MEMORANDUM FOR DIRECTOR, SECRETARY OF THE AIR FORCE, OFFICE OF PUBLIC AFFAIRS-ENTERTAINMENT LIAISON

SUBJECT: HOLLYWOOD DEPICTIONS OF CLIMATE CHANGE

The Office of the Undersecretary of Defense for Intelligence has followed growing public awareness of climate change with mounting concern. We [End Page 332] cannot allow such films to trigger social unrest. Please advise on measures taken in this regard.

Director, Secretary of the Air Force
Office of Public Affairs
Office of Public Affairs-Entertainment Liaison
10880 Wilshire Blvd., Suite 1240
Los Angeles, CA 90024

January 9, 2010

MEMORANDUM FOR UNDERSECRETARY OF DEFENSE FOR INTELLIGENCE

SUBJECT: HOLLYWOOD DEPICTIONS OF CLIMATE CHANGE

The Undersecretary of Defense is correct that film companies are increasingly taking climate change as fodder. We do not, however, believe that this is a cause for alarm.

Films such as An Inconvenient Truth and Food, Inc. try to make the public aware of relatively unacknowledged information regarding contemporary threats to the natural systems on which human life depends. Although this office has not acted in an advisory role in the production of these films, we believe that their didactic format ensures that they will have little impact beyond a small, hyperliterate fringe segment of the US public.

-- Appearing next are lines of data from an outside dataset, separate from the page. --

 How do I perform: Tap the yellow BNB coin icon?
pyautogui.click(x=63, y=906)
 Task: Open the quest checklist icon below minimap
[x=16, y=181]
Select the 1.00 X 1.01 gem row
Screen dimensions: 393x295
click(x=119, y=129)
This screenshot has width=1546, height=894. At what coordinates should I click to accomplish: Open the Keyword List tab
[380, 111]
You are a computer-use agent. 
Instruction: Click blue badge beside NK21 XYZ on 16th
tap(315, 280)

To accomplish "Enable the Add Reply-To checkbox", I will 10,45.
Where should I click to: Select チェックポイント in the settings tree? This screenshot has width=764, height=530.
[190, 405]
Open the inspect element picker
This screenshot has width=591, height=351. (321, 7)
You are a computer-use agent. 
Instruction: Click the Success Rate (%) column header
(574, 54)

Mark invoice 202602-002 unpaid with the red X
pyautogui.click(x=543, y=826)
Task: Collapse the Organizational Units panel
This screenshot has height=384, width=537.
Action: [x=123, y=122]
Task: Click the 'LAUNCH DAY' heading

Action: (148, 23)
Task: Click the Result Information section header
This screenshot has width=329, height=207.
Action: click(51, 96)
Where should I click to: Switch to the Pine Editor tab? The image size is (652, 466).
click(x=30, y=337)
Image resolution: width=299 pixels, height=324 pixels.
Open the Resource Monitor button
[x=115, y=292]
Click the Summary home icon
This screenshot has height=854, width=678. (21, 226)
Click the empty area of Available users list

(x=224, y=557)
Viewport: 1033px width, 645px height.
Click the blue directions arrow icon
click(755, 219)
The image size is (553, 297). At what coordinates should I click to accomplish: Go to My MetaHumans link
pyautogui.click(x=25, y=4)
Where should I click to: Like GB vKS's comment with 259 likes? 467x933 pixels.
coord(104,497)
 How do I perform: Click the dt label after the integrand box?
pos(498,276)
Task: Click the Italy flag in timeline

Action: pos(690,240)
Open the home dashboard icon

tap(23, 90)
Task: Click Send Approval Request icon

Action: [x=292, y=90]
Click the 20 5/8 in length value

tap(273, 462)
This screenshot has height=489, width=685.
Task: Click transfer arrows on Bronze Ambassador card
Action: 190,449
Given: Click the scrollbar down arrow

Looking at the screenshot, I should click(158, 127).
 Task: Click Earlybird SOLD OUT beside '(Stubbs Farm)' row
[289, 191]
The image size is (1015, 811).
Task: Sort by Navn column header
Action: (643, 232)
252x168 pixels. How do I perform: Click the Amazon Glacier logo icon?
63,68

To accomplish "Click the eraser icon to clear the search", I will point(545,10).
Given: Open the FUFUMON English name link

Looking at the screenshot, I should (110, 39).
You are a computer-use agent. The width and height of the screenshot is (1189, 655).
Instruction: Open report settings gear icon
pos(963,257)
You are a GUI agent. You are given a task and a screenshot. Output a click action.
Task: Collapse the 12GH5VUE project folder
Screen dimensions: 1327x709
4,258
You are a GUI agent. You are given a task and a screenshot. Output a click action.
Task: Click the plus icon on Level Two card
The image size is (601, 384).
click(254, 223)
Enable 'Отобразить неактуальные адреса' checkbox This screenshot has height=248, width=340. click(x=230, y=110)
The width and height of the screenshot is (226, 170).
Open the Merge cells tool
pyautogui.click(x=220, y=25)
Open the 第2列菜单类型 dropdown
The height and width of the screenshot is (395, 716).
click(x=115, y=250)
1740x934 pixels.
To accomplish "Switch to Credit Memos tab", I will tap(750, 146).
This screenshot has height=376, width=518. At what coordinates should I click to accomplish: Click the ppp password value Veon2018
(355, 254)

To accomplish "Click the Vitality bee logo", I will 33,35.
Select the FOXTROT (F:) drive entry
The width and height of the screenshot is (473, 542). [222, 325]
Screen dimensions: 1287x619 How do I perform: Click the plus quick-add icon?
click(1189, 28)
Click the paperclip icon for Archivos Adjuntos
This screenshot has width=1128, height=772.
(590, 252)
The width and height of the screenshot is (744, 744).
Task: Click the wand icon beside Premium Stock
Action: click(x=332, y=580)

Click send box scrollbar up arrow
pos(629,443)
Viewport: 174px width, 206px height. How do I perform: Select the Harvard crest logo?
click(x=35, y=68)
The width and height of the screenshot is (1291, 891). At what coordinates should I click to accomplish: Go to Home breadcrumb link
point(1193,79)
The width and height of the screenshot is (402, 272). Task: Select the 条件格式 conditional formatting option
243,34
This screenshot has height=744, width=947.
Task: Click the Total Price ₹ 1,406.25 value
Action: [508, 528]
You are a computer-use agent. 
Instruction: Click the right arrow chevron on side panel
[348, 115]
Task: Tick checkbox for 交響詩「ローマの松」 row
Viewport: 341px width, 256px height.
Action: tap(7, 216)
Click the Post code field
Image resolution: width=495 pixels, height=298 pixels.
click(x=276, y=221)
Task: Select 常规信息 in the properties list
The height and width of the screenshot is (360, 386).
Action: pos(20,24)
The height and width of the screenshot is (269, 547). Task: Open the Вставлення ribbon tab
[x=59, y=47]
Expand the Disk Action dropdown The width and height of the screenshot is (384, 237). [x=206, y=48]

An Inconvenient Truth, for example, lays out the scientific evidence concerning anthropogenic climate change. Most of this information is dry, and is unlikely to interest the average American, who we believe spends far more time thinking about how to make ends meet in an increasingly hostile economic climate than about the likely future impact of environmental destabilization. The filmmakers try to galvanize interest by hooking the film’s didactic material to the life story of former vice president Al Gore. His story is, however, remote to most people—his upbringing on a large farm as the son of a long-serving senator smacks of the kind of inside-the-Beltway privilege that so riles average folks. His crusade to spread the news about climate change comes across as the hobbyhorse of someone totally disconnected from the daily grind.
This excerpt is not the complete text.